### Import libraries and data

In [None]:
import pandas as pd
import csv
import re
import numpy as np
import matplotlib.pyplot as plt
import seaborn as sns

In [None]:
vols = pd.read_csv("volumes300.csv")
vols = vols.drop("Unnamed: 0", axis=1)

In [None]:
temps = pd.read_csv("temperatures300.csv")
temps = temps.drop("Unnamed: 0", axis=1)

In [None]:
unitformula = pd.read_csv("scaledformulae300.csv")
unitformula = unitformula.drop("Unnamed: 0", axis=1)

In [None]:
hoffX = pd.read_csv("hofmanndataframe.csv")
hoffX = hoffX.drop("Unnamed: 0", axis=1)
hoffy = pd.read_csv("hofmannvols.csv")
hoffy = hoffy.drop("Unnamed: 0", axis=1)

### Setting models

In [None]:
from sklearn import linear_model, svm, kernel_ridge, ensemble
from sklearn.ensemble import RandomForestRegressor
from sklearn.metrics import mean_squared_error
from sklearn.model_selection import train_test_split
from sklearn.model_selection import cross_val_score, cross_val_predict
from bokeh.plotting import figure, show, output_file

In [None]:
X_train, X_test, y_train, y_test = train_test_split(unitformula, vols, random_state=24)
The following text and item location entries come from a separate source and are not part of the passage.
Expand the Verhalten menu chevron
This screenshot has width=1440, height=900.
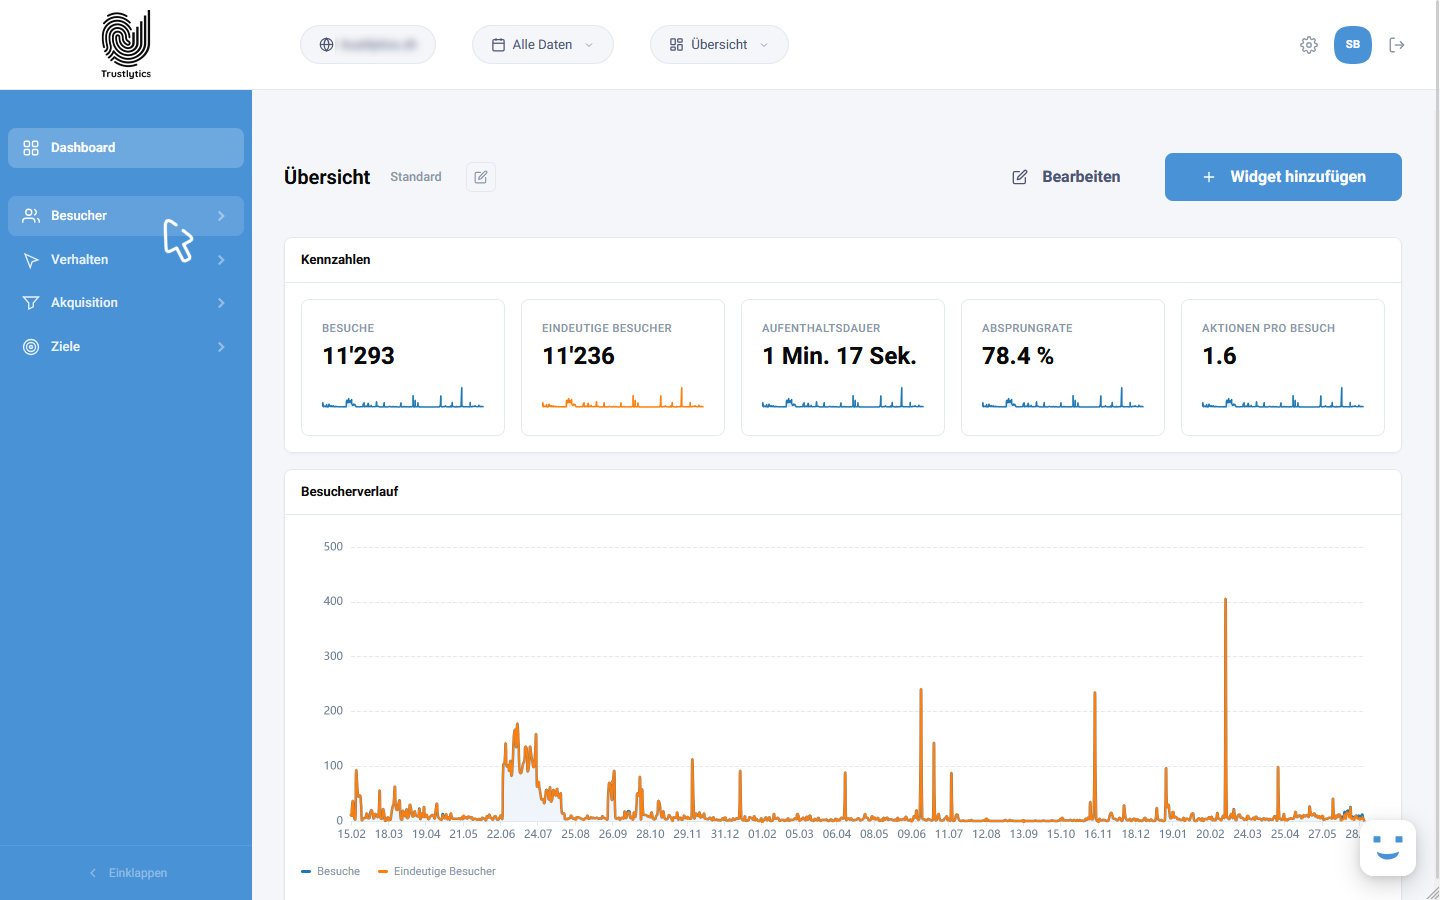click(221, 260)
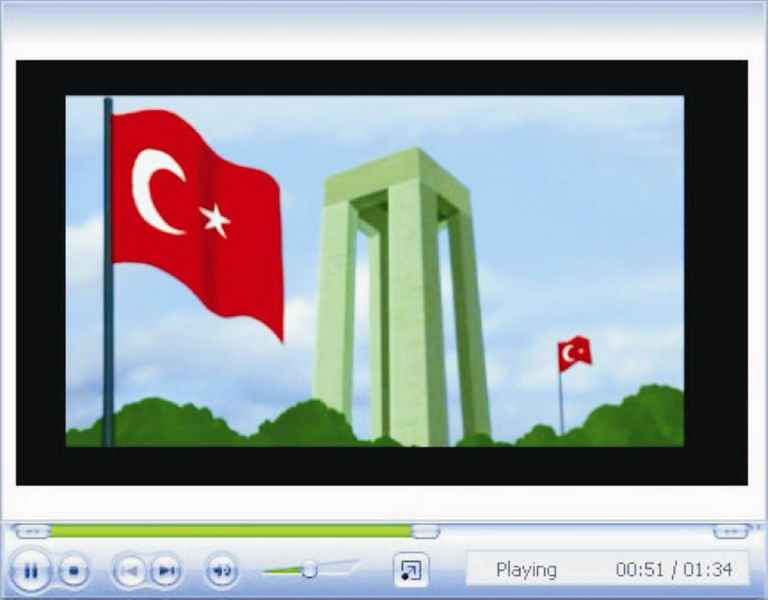Click the fast-forward handle at seek bar end
768x600 pixels.
point(730,531)
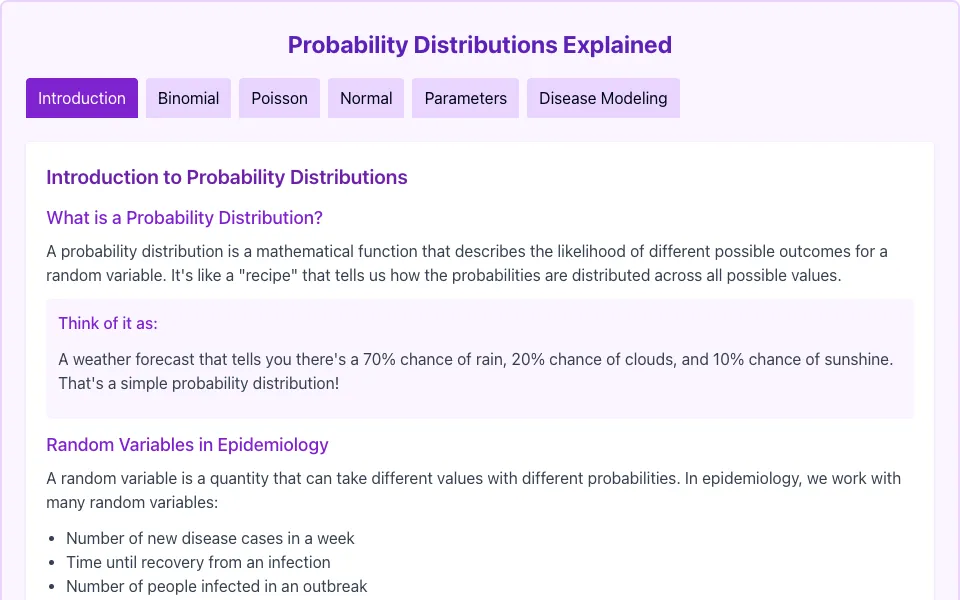
Task: Click the Think of it as label
Action: coord(108,323)

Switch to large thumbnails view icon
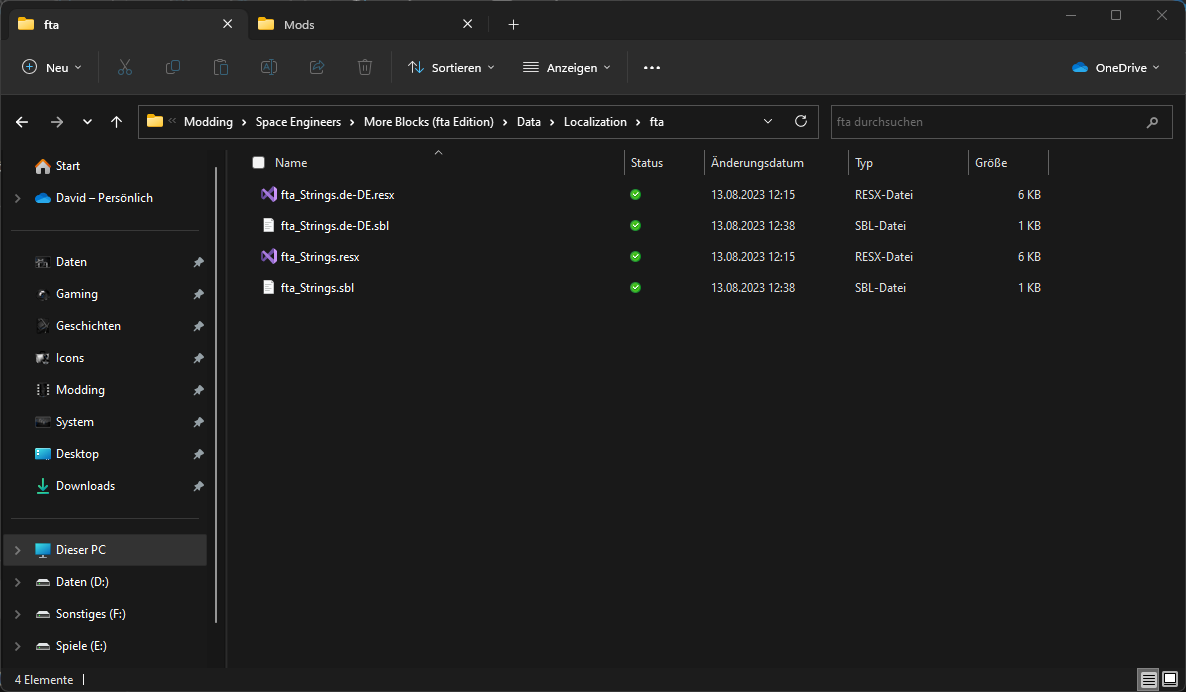pos(1170,680)
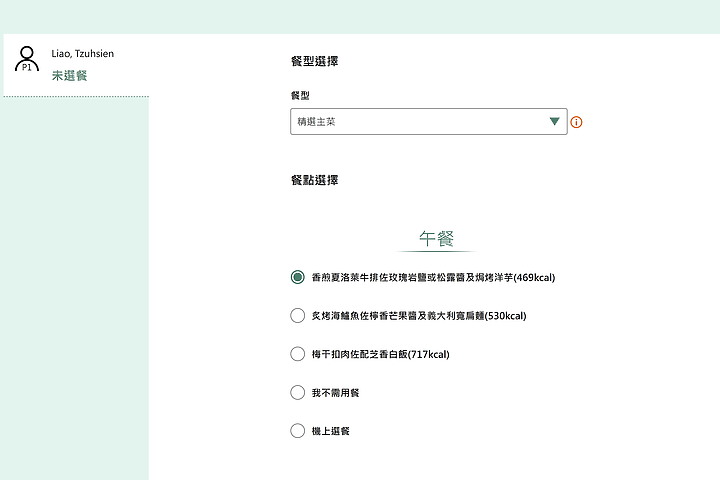Select the 機上選餐 radio button
This screenshot has height=480, width=720.
tap(298, 431)
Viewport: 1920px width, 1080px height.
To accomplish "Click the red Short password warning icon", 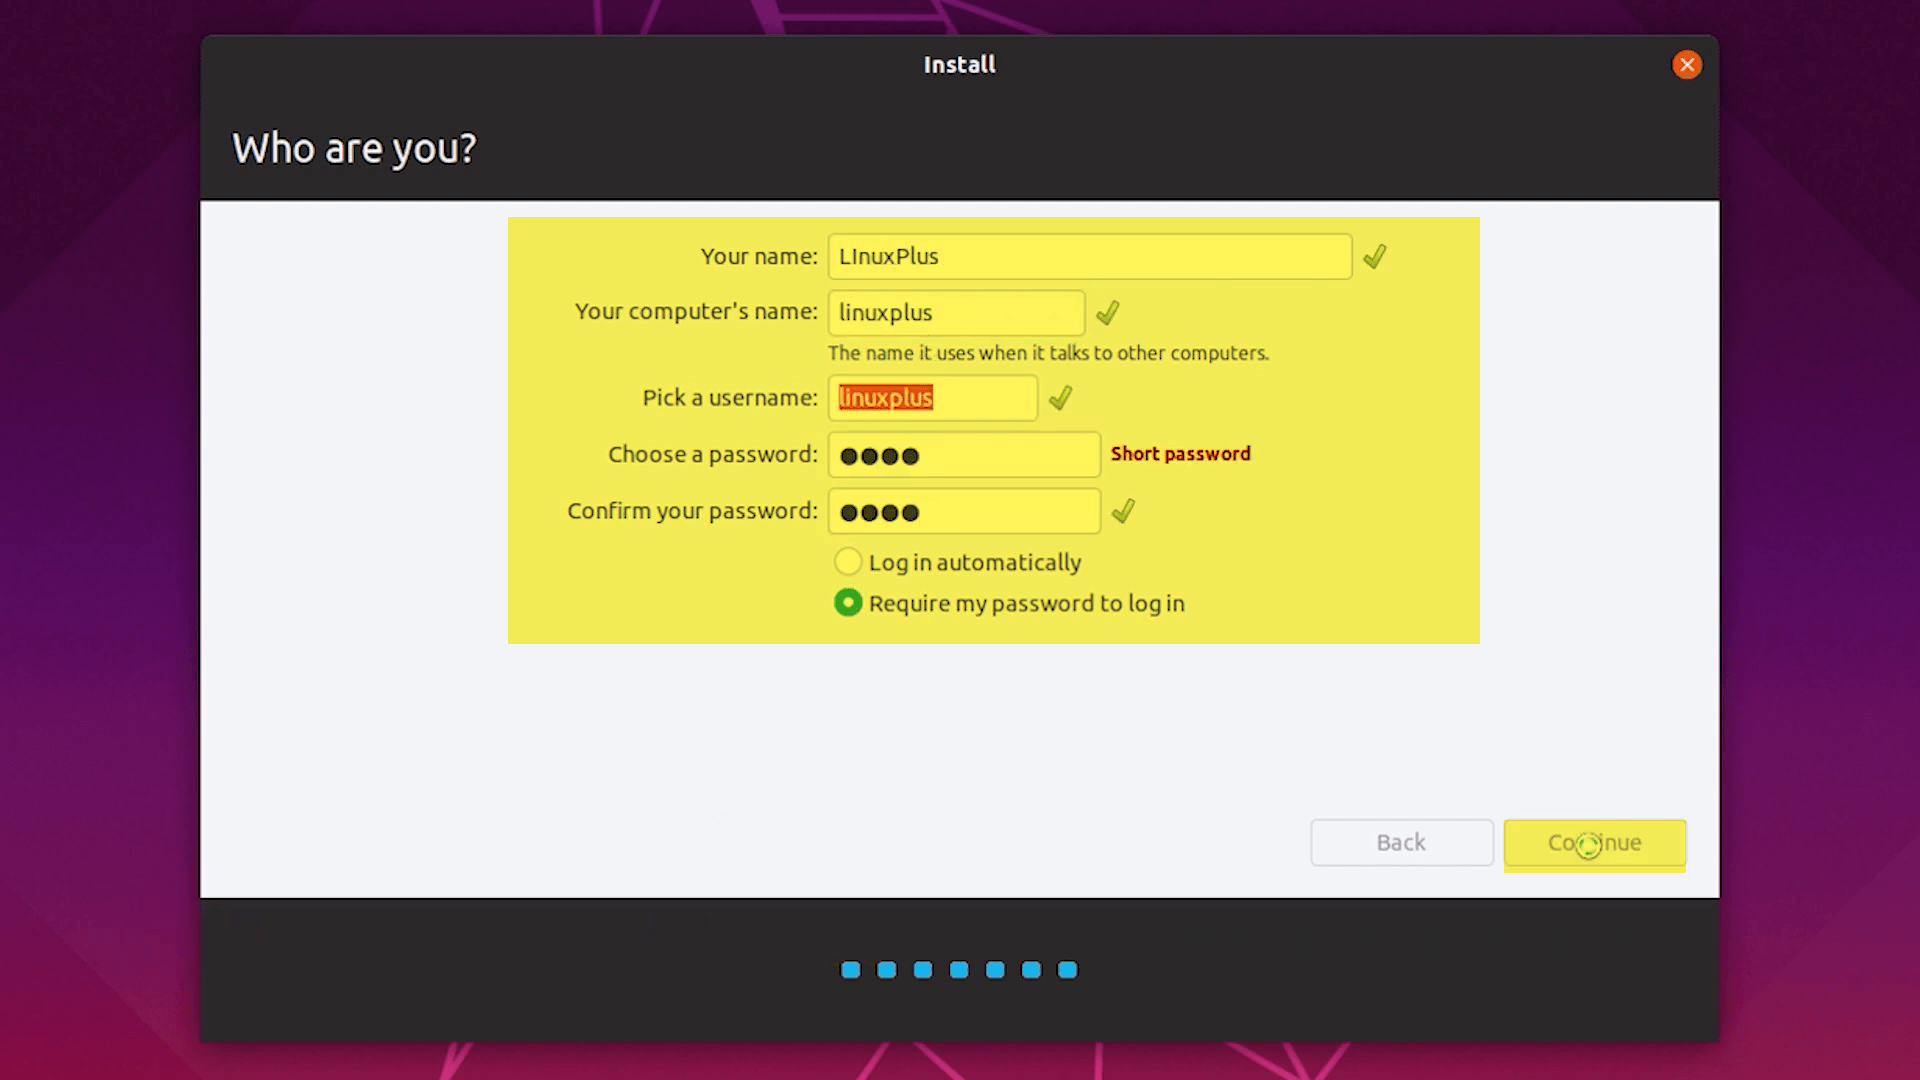I will (x=1180, y=452).
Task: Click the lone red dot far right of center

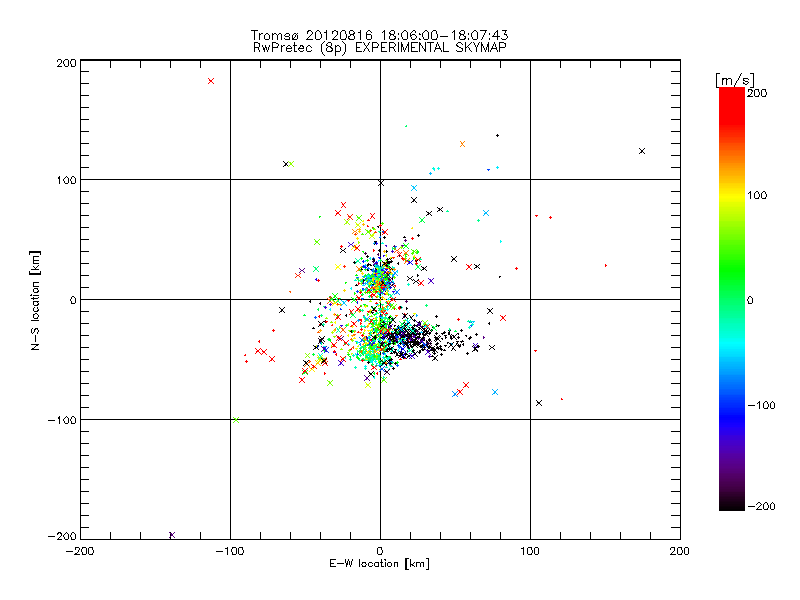Action: [606, 265]
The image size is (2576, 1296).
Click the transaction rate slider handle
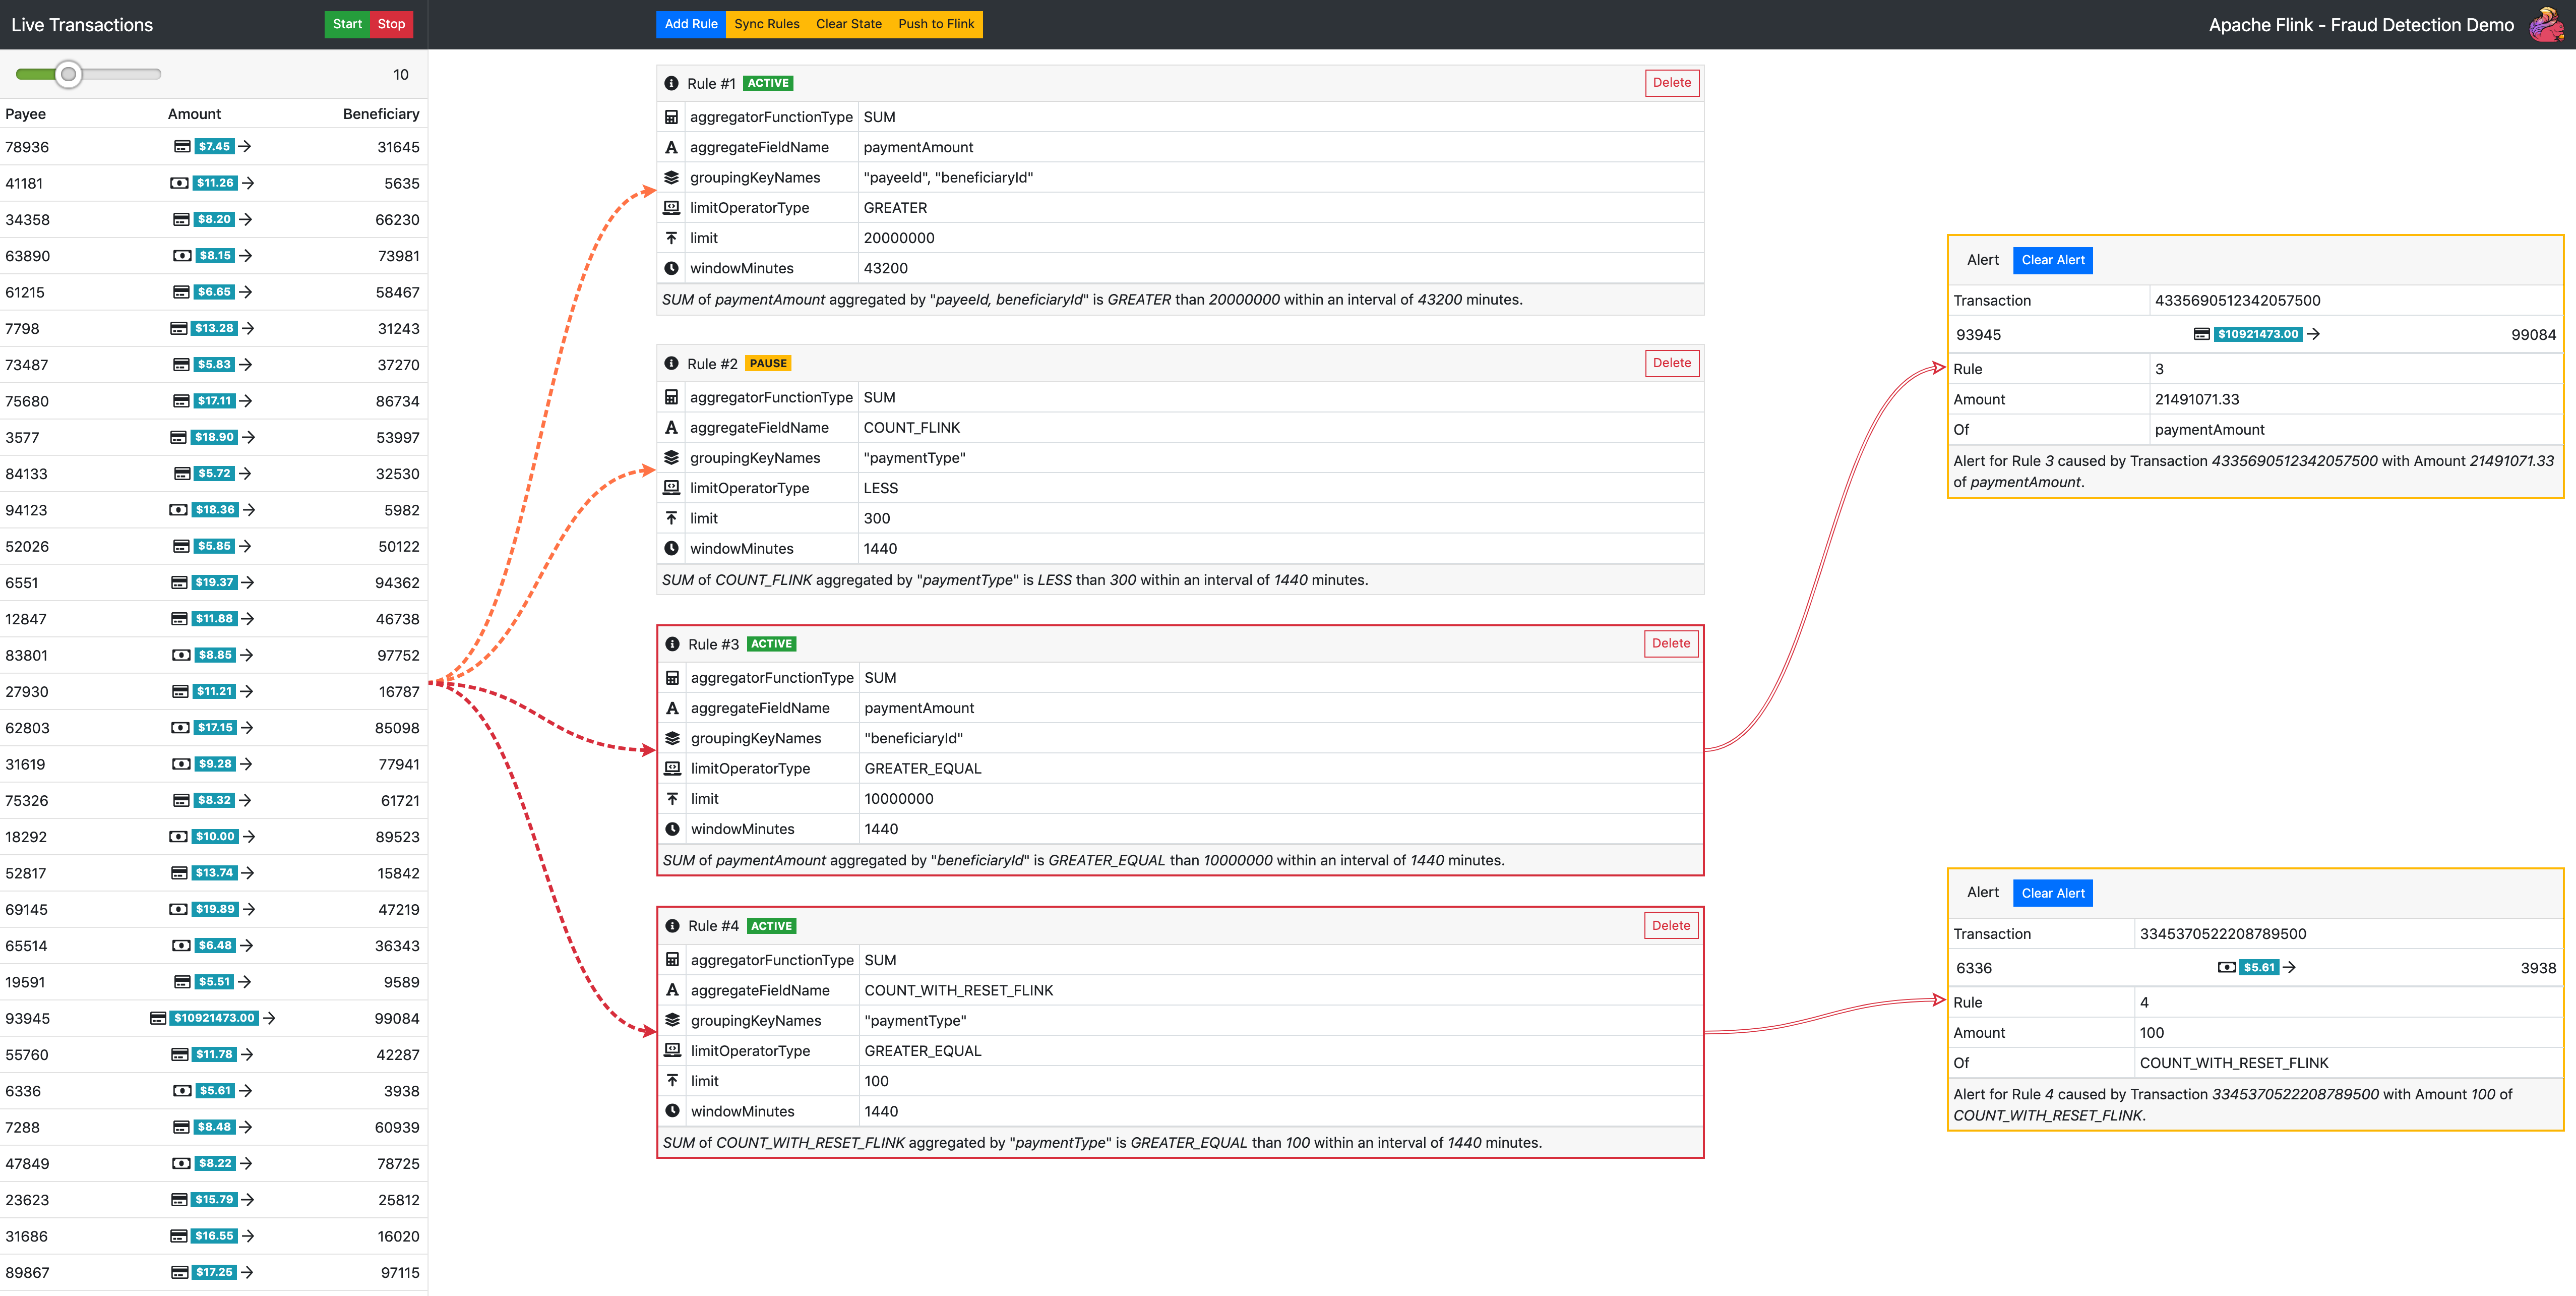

### Comparison methods functions

In [None]:
def getcosine(estimator, X, y):
    pred = estimator.predict(X)
    cossimi = 1 - distance.cosine(pred,y)
    return cossimi
def getbray(estimator, X, y):
    pred = estimator.predict(X)
    bray = 1 - distance.braycurtis(pred, y)
    return bray
def getcanb(estimator, X, y):
    pred = estimator.predict(X)
    canb = distance.canberra(pred, y)
    return canb
def getcorr(estimator, X, y):
    pred = estimator.predict(X)
    corr = distance.correlation(pred, y)
    return corr

The comparison methods seen previously have been cleaned up and made into separate functions so they can be called from each loop below.

### Calculations

In [None]:
reg2 = linear_model.LinearRegression(fit_intercept=False)
reg2.fit(hoffX,hoffy)
hoffpred = reg2.predict(unitformula)

The previous mistake has been resolved; now the Hofmann values are read and fit to a simple linear model so that each element is given its predetermined volume value.
Thereafter a prediction of the volumes is made by using the predict function, and predicting based off the unit formulas.

In [None]:
hoffpredDF = pd.DataFrame(hoffpred)
hoffpredDF.hist(bins=1000)
axes = plt.gca()
axes.set_xlim([0,30000])
plt.ylabel("Number of entries")
plt.xlabel("Volume")
#plt.set_title("Volume of entries")
plt.show()

The predictions can then be graphically seen in a histogram, to see which range of volumes were the most predicted, the max etc.

In [None]:
print reg2.score(unitformula,vols)

The Hofmann prediction is scored against the actual volumes and this result is seen to be poor.

In [None]:
hoffCV= cross_val_score(reg2,hoffX,hoffy, cv=5)
print hoffCV.mean(), hoffCV.std()

Here it is scored again but using cross validation (5 times).

In [None]:
hoffcvcosine = cross_val_score(reg2, unitformula, vols, cv=5, scoring=getcosine)
hoffcvbray = cross_val_score(reg2, unitformula, vols, cv=5, scoring=getbray)
hoffcvcanb = cross_val_score(reg2, unitformula, vols, cv=5, scoring=getcanb)
hoffcvcorr = cross_val_score(reg2, unitformula, vols, cv=5, scoring=getcorr)
print hoffcvcosine.mean() , hoffcvcosine.std(),hoffcvcosine
print "\n", hoffcvbray.mean(), hoffcvbray.std(), hoffcvbray
print "\n", hoffcvcanb.mean(), hoffcvcanb.std(),hoffcvcanb
print "\n", hoffcvcorr.mean(), hoffcvcorr.std(), hoffcvcorr

The similarity of the Hofmann predictions vs. the actual volumes is calculated using each of the functions above; these results are cross validated 5 times and the mean score and standard deviations are outputted

In [None]:
regHub = linear_model.HuberRegressor(alpha=0.0005)
hubcosine = cross_val_score(regHub, unitformula, vols, cv=5, scoring=getcosine)
hubbray = cross_val_score(regHub, unitformula, vols, cv=5, scoring=getbray)
hubcanb = cross_val_score(regHub, unitformula, vols, cv=5, scoring=getcanb)
hubcorr = cross_val_score(regHub, unitformula, vols, cv=5, scoring=getcorr)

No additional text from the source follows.